→ EXERCISE MATERIALS
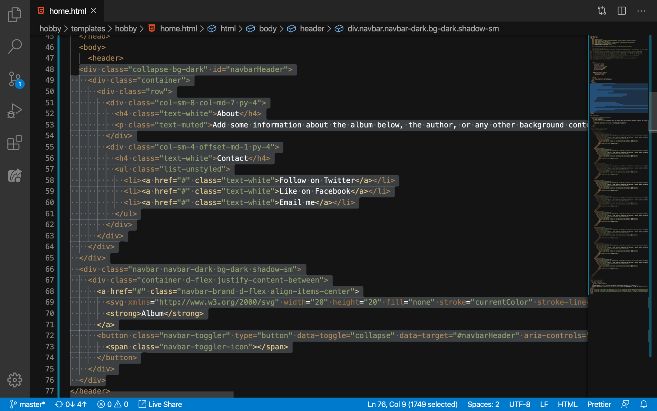Open the Run and Debug view
657x411 pixels.
[x=14, y=110]
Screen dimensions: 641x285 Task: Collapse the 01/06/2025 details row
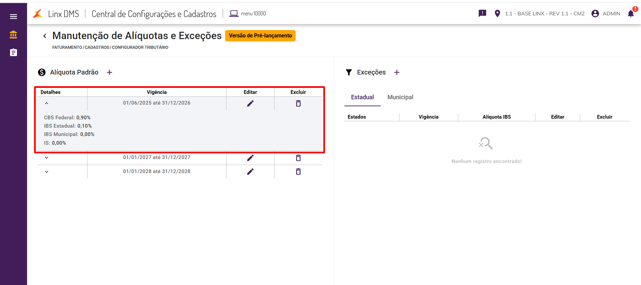[46, 103]
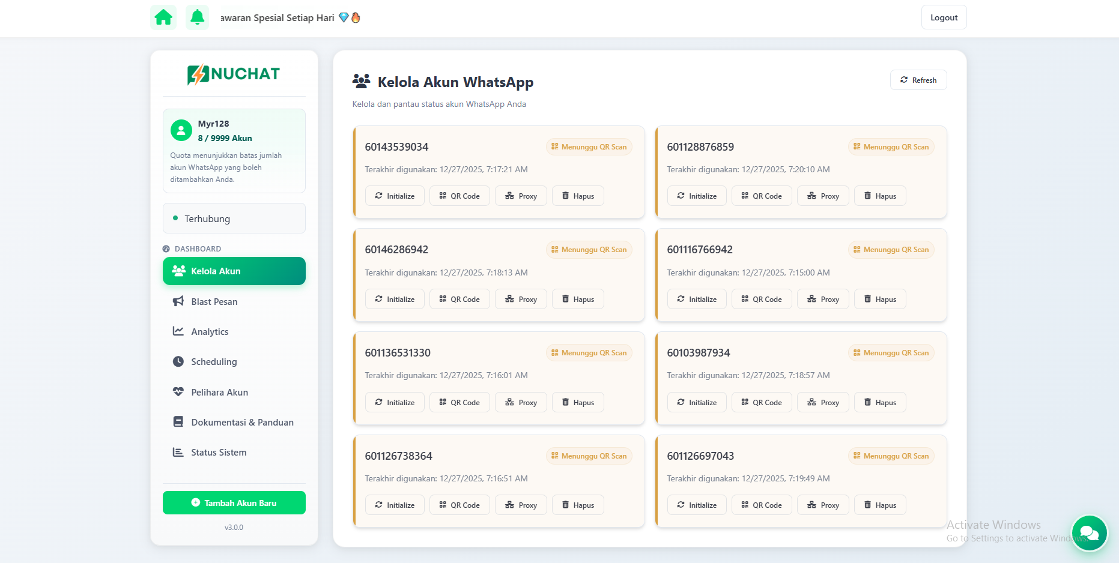Click the notification bell icon
The width and height of the screenshot is (1119, 563).
(197, 17)
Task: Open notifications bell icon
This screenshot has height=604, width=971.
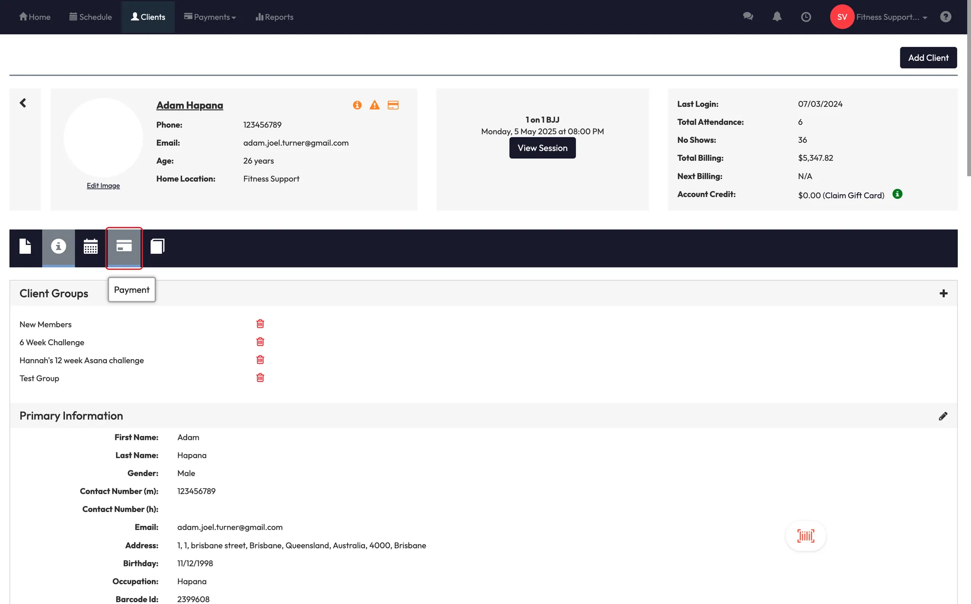Action: coord(777,17)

→ EXERCISE DESCRIPTION
Copy out the entries above, replacing "Task" with "Instruction" everywhere and keeping everything else the same. Omit the pictures.

→ EXERCISE ANSWER
Open the Run and Debug view
657x411 pixels.
[x=14, y=110]
Screen dimensions: 641x285 Instruction: Collapse the 01/06/2025 details row
[46, 103]
Click the notification bell icon
The width and height of the screenshot is (1119, 563).
(197, 17)
Instruction: Open notifications bell icon
This screenshot has height=604, width=971.
Action: coord(777,17)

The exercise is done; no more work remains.